This snap fiction story (what’s that?) was inspired by a photo I snapped while visiting a dental clinic:
The last thing I saw was that wan modular ceiling and the robotic grappler that had just removed the probe from my abdomen. After that, my sight went, as the pain had before it. I felt drowsy, but that was to be expected.
What was different now was that I continued to hear everything. This was my sixth extraction, but I’d never remembered anything after the initial sedation.
“Is the data secure?” I heard someone ask. Dr. Kaen, I think.
I’d never seen her outside of the lab, and I only knew her from the seedings and extractions. Her voice, however, was not easily forgotten. It was lispy and almost childlike, but devoid of any emotion. It didn’t match her tall, wiry frame, which she carried with an almost aristocratic composure.
“The data is good. The pod wasn’t compromised,” another voice said. That was Ibdil, my handler. He was a younger man, close to my own age. Dependable and trustworthy, but too pleasantly professional to ever be a friend.
It was good to hear his voice, but I was still uneasy. How was I listening to all this? Wasn’t I supposed to be fully anesthetized?
“There is some damage from the incident,” said Dr. Kaen. “I do not know if we can re-seed.”
“I’m sure we can,” replied Ibdil. “He’s been patched before.”
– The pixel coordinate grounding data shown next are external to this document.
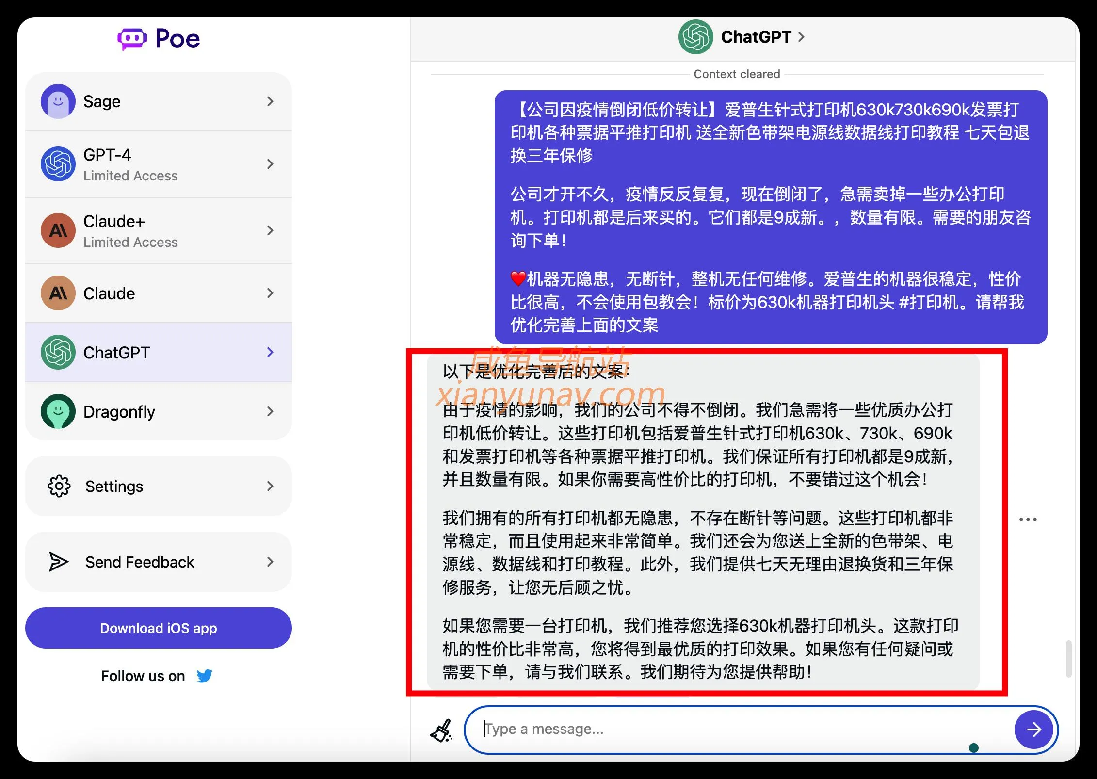
Task: Select the Sage bot avatar
Action: point(58,101)
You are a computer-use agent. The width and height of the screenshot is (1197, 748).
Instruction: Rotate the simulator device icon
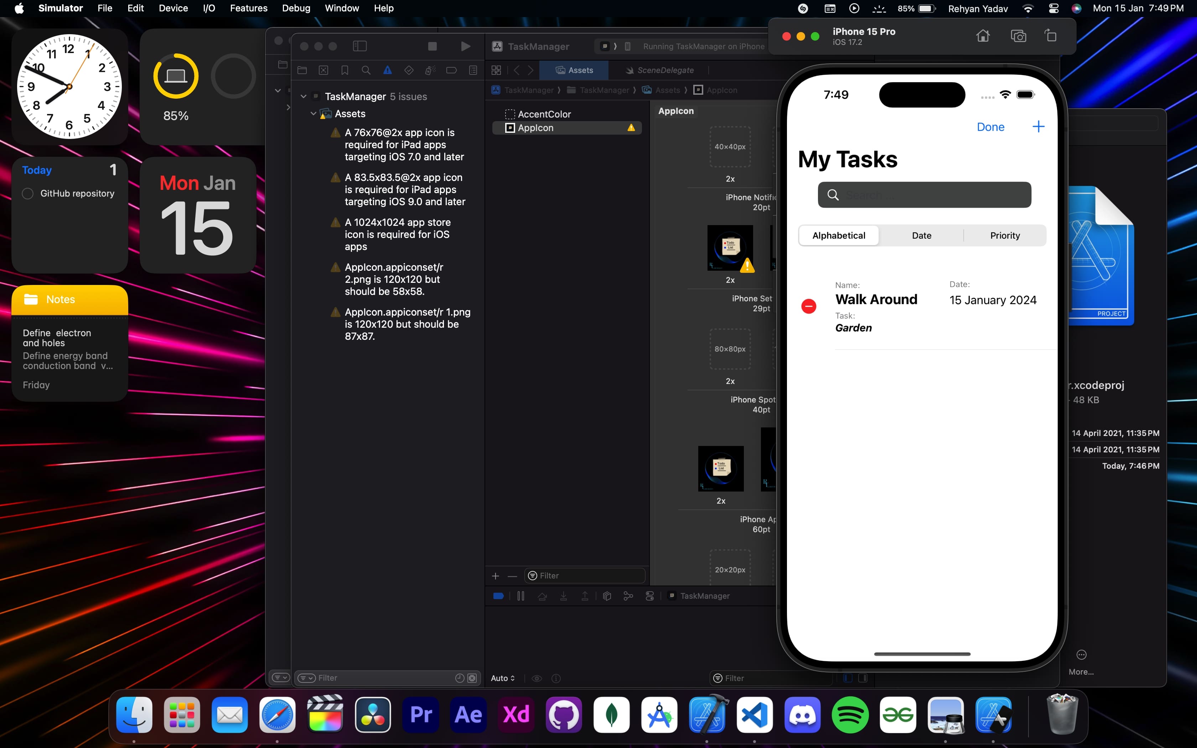tap(1051, 36)
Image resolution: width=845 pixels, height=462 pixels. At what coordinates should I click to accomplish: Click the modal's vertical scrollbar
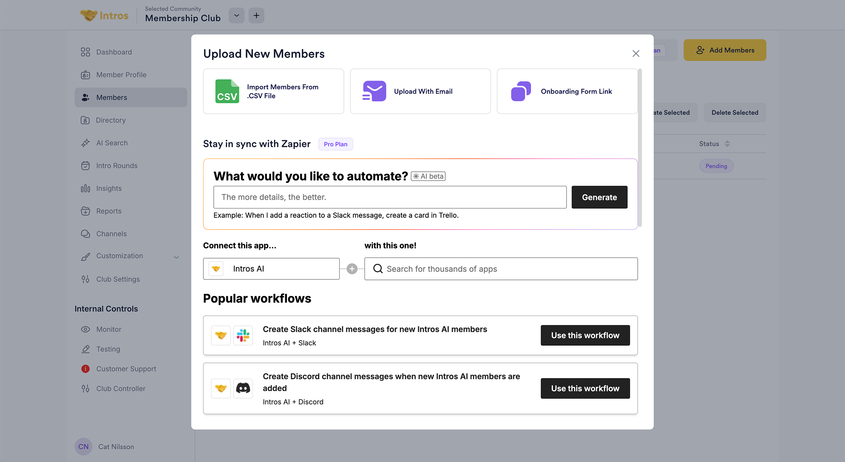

What did he mean? What incident? I didn’t remember ever being “patched”. Each extraction had gone perfectly. At least, I now thought, that’s what they’d said.
“Leave it to me,” I heard Ibdil say, “I’ll take it from here.”
There were some beeps and buzzes, and a door opened.
“Look here: aberrant activity in the auditory cortex,” said Dr. Kaen. I didn’t think she was talking to Ibdil anymore. Her voice was more measured, almost deferential. “He hasn’t flatlined.”
What were they discussing—the fact that I could still hear them? Could they tell?
“How many scopings has he run?” A new voice, a deep male voice. Calm and deliberate, but with an impatient intelligence.
“This was his sixth,” Ibdil said. “He has at least another—”
“Can you guarantee a full wipe?” the new man asked.
“Not with this neuronal residue. Who knows what’s going on in there?” sighed Dr. Kaen. “The data is clean, but the carrier may have been compromised.”
What did they mean? All I’d ever done was what all of us did: take out a disposable BioScan pack to collect environmental data.
“Can we afford to lose one?”
“We have redundancy,” said Dr. Kean, “and the grid is almost complete.”
There was a loud banging sound, like a fist on a table. Ibdil yelled, “You can’t just—” but he fell silent immediately. All I could make out was the sound of agitated breathing.
“Handler 27, I believe your presence has been requested elsewhere,” said Dr. Kaen.
The last thing I heard was a door opening and closing, and the unknown man saying, “Thank you, Ariana. It won’t be long now.”